[Pointing records for screenshots and pages]
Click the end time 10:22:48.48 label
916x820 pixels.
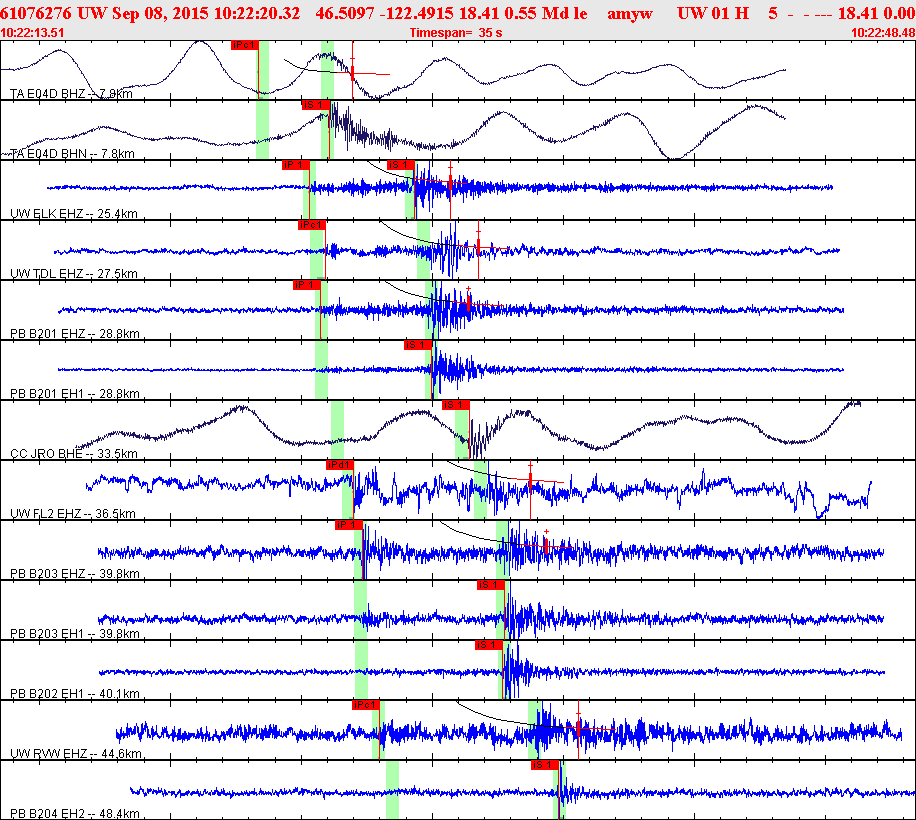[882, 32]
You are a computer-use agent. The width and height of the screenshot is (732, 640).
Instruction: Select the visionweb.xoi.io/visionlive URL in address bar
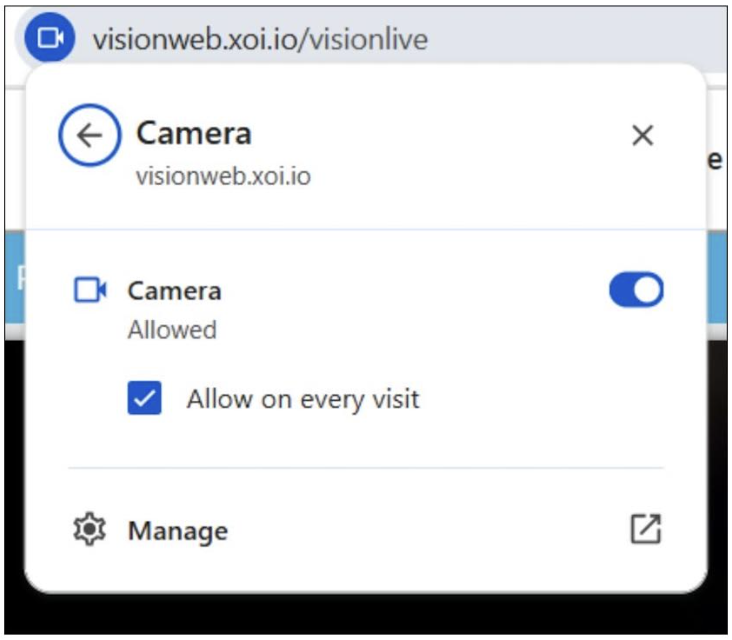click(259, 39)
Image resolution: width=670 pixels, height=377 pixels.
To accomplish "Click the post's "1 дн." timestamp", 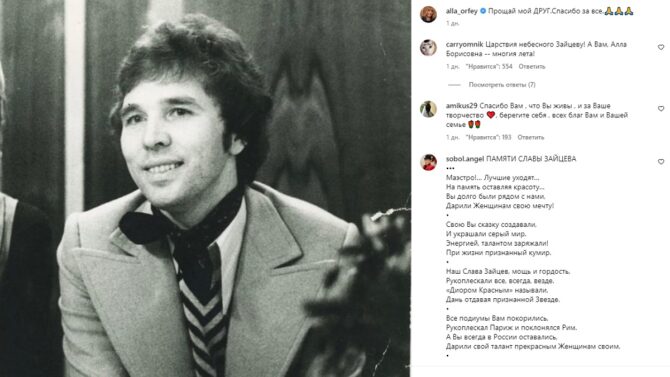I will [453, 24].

_Short problem_.
Rewrite the records starting at the line containing "You are a computer-use" and ending at the line containing "click(259, 39)", replacing "address bar" with "navigation bar" and keeping everything else unchanged. Give only those lines, without the pictures.

_Finished exercise_.
You are a computer-use agent. The width and height of the screenshot is (732, 640).
Instruction: Select the visionweb.xoi.io/visionlive URL in navigation bar
click(259, 39)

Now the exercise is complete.